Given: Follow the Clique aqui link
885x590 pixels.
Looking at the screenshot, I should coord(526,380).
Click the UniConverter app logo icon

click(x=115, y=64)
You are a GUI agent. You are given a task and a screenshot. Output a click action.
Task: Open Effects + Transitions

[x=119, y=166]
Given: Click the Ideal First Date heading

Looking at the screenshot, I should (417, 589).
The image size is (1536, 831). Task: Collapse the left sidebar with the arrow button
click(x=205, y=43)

----

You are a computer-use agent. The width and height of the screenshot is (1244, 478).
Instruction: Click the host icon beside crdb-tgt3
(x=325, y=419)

----

**What is expected**
Echo word for word the part of the listing that starts with the line containing "You are a GUI" and ends with the line containing "click(x=205, y=43)", including both of those lines. Output only that part.

**Correct result**
You are a GUI agent. You are given a task and a screenshot. Output a click action.
Task: Open Effects + Transitions

[x=119, y=166]
Given: Click the Ideal First Date heading

Looking at the screenshot, I should (417, 589).
The image size is (1536, 831). Task: Collapse the left sidebar with the arrow button
click(x=205, y=43)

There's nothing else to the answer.